Even in adulthood, 10 mg of biotin daily appears to be an adequate dosage. Compliance is a major issue in the treatment of many metabolic disorders. I am aware of several adolescents who decided to stop taking their biotin, usually questioning their diagnosis and the need for the vitamin, and subsequently developed neurological and/or cutaneous symptoms. The symptoms resolved following reinitiating biotin therapy (unpublished results).

Affected individuals who stopped taking biotin often developed nonspecific problems, including neurological symptoms (e.g., confusion), poor muscle tone, lethargy, and fatigue. Although these are anecdotal scenarios, they are consistent with the clinical problems of other untreated adolescents and adults, and these symptoms readily resolved when biotin was reinstituted.

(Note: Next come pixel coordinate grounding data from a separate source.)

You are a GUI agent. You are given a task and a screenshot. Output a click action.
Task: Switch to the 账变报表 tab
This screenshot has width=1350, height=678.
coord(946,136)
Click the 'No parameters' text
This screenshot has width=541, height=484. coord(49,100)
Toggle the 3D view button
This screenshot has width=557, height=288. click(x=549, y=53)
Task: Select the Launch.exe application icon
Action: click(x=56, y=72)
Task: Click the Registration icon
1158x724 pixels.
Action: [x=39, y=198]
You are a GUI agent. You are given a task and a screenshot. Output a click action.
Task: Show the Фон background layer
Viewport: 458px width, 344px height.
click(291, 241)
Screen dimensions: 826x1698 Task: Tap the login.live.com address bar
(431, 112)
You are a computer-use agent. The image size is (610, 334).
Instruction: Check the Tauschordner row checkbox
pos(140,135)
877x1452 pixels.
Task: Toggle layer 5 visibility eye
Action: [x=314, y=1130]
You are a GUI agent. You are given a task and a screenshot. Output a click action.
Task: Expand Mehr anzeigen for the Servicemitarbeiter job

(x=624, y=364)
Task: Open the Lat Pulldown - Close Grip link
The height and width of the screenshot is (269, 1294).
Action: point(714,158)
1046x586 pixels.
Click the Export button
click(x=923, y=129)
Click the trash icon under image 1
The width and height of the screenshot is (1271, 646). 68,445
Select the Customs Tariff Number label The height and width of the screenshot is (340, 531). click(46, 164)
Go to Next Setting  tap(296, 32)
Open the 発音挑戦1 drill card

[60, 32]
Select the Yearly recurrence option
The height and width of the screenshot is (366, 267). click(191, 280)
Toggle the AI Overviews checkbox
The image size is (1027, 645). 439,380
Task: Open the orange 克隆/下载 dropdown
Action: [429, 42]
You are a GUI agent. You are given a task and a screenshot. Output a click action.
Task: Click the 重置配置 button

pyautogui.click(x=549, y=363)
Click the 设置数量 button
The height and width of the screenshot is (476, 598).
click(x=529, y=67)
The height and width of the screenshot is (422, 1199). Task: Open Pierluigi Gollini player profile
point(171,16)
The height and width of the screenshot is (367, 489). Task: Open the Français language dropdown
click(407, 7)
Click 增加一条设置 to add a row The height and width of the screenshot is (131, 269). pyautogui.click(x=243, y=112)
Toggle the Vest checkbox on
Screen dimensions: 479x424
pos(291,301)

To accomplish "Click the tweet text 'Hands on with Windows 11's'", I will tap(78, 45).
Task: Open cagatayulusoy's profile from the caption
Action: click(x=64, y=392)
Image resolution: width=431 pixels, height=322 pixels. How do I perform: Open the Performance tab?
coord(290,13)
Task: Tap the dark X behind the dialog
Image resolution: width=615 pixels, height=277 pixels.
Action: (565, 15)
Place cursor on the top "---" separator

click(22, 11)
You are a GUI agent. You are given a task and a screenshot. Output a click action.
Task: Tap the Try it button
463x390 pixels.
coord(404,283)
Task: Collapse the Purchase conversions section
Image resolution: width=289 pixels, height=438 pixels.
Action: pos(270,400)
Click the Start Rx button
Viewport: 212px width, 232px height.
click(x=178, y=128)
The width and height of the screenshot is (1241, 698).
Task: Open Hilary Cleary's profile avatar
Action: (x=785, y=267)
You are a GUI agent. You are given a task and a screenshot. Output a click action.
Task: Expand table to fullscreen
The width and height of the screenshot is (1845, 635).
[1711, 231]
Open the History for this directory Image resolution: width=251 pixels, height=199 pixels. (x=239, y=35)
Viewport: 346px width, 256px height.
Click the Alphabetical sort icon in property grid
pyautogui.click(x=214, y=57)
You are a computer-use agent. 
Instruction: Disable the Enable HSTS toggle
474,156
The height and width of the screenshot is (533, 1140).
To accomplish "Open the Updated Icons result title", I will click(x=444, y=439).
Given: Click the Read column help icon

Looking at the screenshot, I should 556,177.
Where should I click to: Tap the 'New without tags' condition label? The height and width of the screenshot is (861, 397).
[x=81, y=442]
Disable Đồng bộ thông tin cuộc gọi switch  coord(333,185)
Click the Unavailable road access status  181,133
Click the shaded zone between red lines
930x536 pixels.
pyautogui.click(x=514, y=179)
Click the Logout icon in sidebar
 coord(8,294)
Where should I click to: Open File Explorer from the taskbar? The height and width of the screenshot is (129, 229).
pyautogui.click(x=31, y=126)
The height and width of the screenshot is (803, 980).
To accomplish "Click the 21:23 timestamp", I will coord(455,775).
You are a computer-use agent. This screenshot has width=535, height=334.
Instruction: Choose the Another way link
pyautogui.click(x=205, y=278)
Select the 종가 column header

Some untreated adults, usually parents of affected children with profound biotinidase deficiency, have been asymptomatic.21,22,23 In fact, one of the individuals in this study remained asymptomatic without biotin therapy (subject 16). However, we considered that these individuals were still at risk for developing symptoms if exposed to stress, such as an infection. There is a group of individuals who first developed symptoms, including paraparesis or tetraparesis and/or scotoma and other vision problems, during older adolescence or adulthood.24,25,26 Their problems usually improved with biotin treatment, but several have had residual symptoms. These reports supported our findings that once an individual with biotinidase deficiency developed optic atrophy, hearing loss, or cognitive disability, these features were probably not reversible. In addition, an untreated individual with profound biotinidase deficiency, even as an adult, can develop symptoms at any time.

Fortunately, biotin has no known toxicity, and the dose of biotin given to these individuals has been empirically determined. Perhaps the pharmacological doses of biotin are not essential for the treatment of biotinidase deficiency in some individuals or there are some epigenetic effects that permit some individuals to metabolize biotin more slowly, although we are unaware of any data to support this premise.

The results of this study support the idea that individuals probably do not need such close surveillance after childhood or adolescence, unlike some other more volatile inherited metabolic diseases. However, the survey revealed that these patients and their parents had many questions about the disorder that needed answers. They often found that their primary-care physicians did not understand the disorder, and these individuals were no longer seeing a genetic or metabolic specialist.

Because the results of our study indicate that individuals with profound biotinidase deficiency identified by newborn screening have responded well to biotin therapy, we assume that individuals with partial biotinidase deficiency (10–30% of mean normal serum activity) will also respond well.

Newborn screening for biotinidase deficiency is an excellent example of preventing symptoms and ensuring successful outcomes with early and continual treatment. These outcomes provide further support that newborn screening for biotinidase deficiency is one of the most successful, if not the most successful, newborn screening programs.

Disclosure

The author declares no conflict of interest.